Present each line of the records below as an item in a numbered list, omitting any blank lines.

== == ==

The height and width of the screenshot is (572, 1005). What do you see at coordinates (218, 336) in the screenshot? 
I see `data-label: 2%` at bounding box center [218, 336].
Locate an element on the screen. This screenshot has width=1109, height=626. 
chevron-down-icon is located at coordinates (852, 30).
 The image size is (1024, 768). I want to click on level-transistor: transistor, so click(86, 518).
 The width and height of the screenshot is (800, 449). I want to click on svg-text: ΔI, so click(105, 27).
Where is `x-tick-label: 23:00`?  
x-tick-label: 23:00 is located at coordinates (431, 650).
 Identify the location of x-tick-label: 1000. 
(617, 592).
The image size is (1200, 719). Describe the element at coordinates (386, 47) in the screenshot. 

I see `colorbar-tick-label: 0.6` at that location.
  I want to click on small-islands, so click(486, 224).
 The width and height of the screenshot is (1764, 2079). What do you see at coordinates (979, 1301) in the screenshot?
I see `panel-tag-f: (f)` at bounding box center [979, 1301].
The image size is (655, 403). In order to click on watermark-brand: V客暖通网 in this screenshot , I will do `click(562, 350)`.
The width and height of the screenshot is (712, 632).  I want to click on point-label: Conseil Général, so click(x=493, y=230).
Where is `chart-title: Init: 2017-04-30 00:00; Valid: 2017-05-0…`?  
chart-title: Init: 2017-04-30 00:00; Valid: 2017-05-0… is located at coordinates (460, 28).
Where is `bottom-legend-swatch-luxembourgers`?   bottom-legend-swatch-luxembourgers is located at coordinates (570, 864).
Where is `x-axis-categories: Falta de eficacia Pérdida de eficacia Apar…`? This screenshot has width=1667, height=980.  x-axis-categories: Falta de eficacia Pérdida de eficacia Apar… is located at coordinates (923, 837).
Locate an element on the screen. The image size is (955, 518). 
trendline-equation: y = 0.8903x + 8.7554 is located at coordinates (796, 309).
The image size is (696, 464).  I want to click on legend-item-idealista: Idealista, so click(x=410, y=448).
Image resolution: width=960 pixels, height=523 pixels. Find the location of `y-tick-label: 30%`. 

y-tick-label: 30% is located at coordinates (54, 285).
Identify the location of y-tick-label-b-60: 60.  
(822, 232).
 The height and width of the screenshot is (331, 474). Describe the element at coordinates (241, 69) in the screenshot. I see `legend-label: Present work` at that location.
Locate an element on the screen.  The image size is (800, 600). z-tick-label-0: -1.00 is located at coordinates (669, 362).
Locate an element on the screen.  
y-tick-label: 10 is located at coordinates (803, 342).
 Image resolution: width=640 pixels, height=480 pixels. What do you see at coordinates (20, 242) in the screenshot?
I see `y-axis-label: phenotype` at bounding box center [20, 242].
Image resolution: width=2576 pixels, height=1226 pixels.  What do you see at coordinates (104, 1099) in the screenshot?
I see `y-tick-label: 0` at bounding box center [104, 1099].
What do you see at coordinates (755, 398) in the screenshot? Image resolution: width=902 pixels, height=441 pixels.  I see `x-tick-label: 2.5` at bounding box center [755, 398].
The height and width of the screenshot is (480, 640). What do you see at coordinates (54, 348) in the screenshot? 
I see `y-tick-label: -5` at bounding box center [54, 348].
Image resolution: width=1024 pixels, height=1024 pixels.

== == ==

### COMPLETED EXERCISE
1. The height and width of the screenshot is (572, 1005). What do you see at coordinates (218, 336) in the screenshot? 
2. I see `data-label: 2%` at bounding box center [218, 336].
3. Locate an element on the screen. This screenshot has width=1109, height=626. 
4. chevron-down-icon is located at coordinates (852, 30).
5.  The image size is (1024, 768). I want to click on level-transistor: transistor, so click(86, 518).
6.  The width and height of the screenshot is (800, 449). I want to click on svg-text: ΔI, so click(105, 27).
7. Where is `x-tick-label: 23:00`?  
8. x-tick-label: 23:00 is located at coordinates (431, 650).
9.  Identify the location of x-tick-label: 1000. 
10. (617, 592).
11. The image size is (1200, 719). Describe the element at coordinates (386, 47) in the screenshot. 
12. I see `colorbar-tick-label: 0.6` at that location.
13.   I want to click on small-islands, so click(486, 224).
14.  The width and height of the screenshot is (1764, 2079). What do you see at coordinates (979, 1301) in the screenshot?
15. I see `panel-tag-f: (f)` at bounding box center [979, 1301].
16. The image size is (655, 403). In order to click on watermark-brand: V客暖通网 in this screenshot , I will do `click(562, 350)`.
17. The width and height of the screenshot is (712, 632).  I want to click on point-label: Conseil Général, so click(x=493, y=230).
18. Where is `chart-title: Init: 2017-04-30 00:00; Valid: 2017-05-0…`?  
19. chart-title: Init: 2017-04-30 00:00; Valid: 2017-05-0… is located at coordinates (460, 28).
20. Where is `bottom-legend-swatch-luxembourgers`?   bottom-legend-swatch-luxembourgers is located at coordinates (570, 864).
21. Where is `x-axis-categories: Falta de eficacia Pérdida de eficacia Apar…`? This screenshot has width=1667, height=980.  x-axis-categories: Falta de eficacia Pérdida de eficacia Apar… is located at coordinates (923, 837).
22. Locate an element on the screen. The image size is (955, 518). 
23. trendline-equation: y = 0.8903x + 8.7554 is located at coordinates (796, 309).
24. The image size is (696, 464).  I want to click on legend-item-idealista: Idealista, so click(x=410, y=448).
25. Image resolution: width=960 pixels, height=523 pixels. Find the location of `y-tick-label: 30%`. 
26. y-tick-label: 30% is located at coordinates (54, 285).
27. Identify the location of y-tick-label-b-60: 60.  
28. (822, 232).
29.  The height and width of the screenshot is (331, 474). Describe the element at coordinates (241, 69) in the screenshot. I see `legend-label: Present work` at that location.
30. Locate an element on the screen.  The image size is (800, 600). z-tick-label-0: -1.00 is located at coordinates (669, 362).
31. Locate an element on the screen.  
32. y-tick-label: 10 is located at coordinates (803, 342).
33.  Image resolution: width=640 pixels, height=480 pixels. What do you see at coordinates (20, 242) in the screenshot?
34. I see `y-axis-label: phenotype` at bounding box center [20, 242].
35. Image resolution: width=2576 pixels, height=1226 pixels.  What do you see at coordinates (104, 1099) in the screenshot?
36. I see `y-tick-label: 0` at bounding box center [104, 1099].
37. What do you see at coordinates (755, 398) in the screenshot? Image resolution: width=902 pixels, height=441 pixels.  I see `x-tick-label: 2.5` at bounding box center [755, 398].
38. The height and width of the screenshot is (480, 640). What do you see at coordinates (54, 348) in the screenshot? 
39. I see `y-tick-label: -5` at bounding box center [54, 348].
40. Image resolution: width=1024 pixels, height=1024 pixels.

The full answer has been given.